There is a rich irony in your evocation. As a former resident of that neighborhood, and as someone from that continent once denied, I can see that times can change. Perhaps this country has. And even labor unions, too.
I'm eager to believe you're right. Which of your favourite unions has an immutable tenet to be pro-immigration?
Even a cursory glance at contemporary tech movements show that they are largely culturally progressive in nature. Anything from the TWC reveals that they fit in with the general leftist Bay Area political milieu:

https://techworkerscoalition.org

https://logicmag.io/the-making-of-the-tech-worker-movement/f...

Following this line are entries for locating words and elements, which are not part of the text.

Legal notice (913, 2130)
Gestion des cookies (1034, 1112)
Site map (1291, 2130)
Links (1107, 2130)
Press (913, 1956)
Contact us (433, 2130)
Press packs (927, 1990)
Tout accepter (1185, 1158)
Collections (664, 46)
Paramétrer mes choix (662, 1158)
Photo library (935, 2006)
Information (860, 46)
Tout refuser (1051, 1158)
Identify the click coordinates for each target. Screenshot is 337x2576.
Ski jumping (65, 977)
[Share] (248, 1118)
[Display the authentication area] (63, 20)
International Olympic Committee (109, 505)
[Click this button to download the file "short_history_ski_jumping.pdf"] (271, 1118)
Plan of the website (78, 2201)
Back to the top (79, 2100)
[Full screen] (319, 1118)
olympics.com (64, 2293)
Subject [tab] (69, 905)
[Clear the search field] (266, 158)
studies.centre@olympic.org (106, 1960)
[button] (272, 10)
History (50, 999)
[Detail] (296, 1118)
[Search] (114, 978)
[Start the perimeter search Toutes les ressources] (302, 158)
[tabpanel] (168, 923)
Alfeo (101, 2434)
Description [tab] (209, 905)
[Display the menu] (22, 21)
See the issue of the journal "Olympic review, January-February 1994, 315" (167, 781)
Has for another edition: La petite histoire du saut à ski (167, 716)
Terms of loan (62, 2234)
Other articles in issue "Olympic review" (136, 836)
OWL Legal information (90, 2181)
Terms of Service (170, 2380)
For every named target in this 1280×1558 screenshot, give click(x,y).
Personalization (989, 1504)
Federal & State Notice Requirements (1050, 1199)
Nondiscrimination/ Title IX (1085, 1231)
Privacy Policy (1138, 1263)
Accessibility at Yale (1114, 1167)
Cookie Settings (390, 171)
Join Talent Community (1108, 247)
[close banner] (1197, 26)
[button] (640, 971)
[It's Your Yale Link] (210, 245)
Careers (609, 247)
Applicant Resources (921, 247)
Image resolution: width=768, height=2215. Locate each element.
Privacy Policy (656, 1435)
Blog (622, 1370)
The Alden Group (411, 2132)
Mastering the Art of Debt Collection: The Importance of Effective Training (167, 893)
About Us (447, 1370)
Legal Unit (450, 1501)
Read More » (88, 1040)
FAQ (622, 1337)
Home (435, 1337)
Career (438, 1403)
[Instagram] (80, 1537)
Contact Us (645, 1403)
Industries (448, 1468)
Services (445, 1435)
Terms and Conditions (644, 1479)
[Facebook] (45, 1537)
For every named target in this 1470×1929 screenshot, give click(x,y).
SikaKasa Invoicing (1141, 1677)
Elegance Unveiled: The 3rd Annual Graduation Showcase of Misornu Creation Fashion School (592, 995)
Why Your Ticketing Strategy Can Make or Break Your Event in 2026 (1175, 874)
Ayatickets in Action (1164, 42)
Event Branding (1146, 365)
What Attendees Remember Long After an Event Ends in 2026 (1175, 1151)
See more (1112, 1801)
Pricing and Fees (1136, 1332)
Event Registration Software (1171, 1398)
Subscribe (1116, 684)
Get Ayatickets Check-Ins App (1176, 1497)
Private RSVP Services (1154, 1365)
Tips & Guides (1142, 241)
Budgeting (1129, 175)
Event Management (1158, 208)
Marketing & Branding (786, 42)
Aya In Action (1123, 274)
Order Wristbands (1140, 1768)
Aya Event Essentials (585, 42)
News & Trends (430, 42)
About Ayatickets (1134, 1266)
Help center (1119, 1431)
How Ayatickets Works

https://www.theverge.com/2017/1/13/14264804/palantir-immigra...

If you think any of these groups are going to produce something that can be turned into a nativist movement, then you don't seem to have a clear idea about the state of modern politics.

Well, I think you'll find from my previous arguments that immutability of the tenet is crucial. If it is an essential part of the belief system, only good can come from stating it to be so.

The hesitance indicates to me a desire to tack into shifting winds: useful, perhaps, to you who only has goals accidentally coincident to mine, but deleterious to me. But that's overly judgmental, perhaps you simply haven't had the time.

The schism is fixable. I will wait, acting only to preserve the trenches as they are. But until then it remains a schism.

Perhaps they did not need to state that tenet because it is obviously self-evident.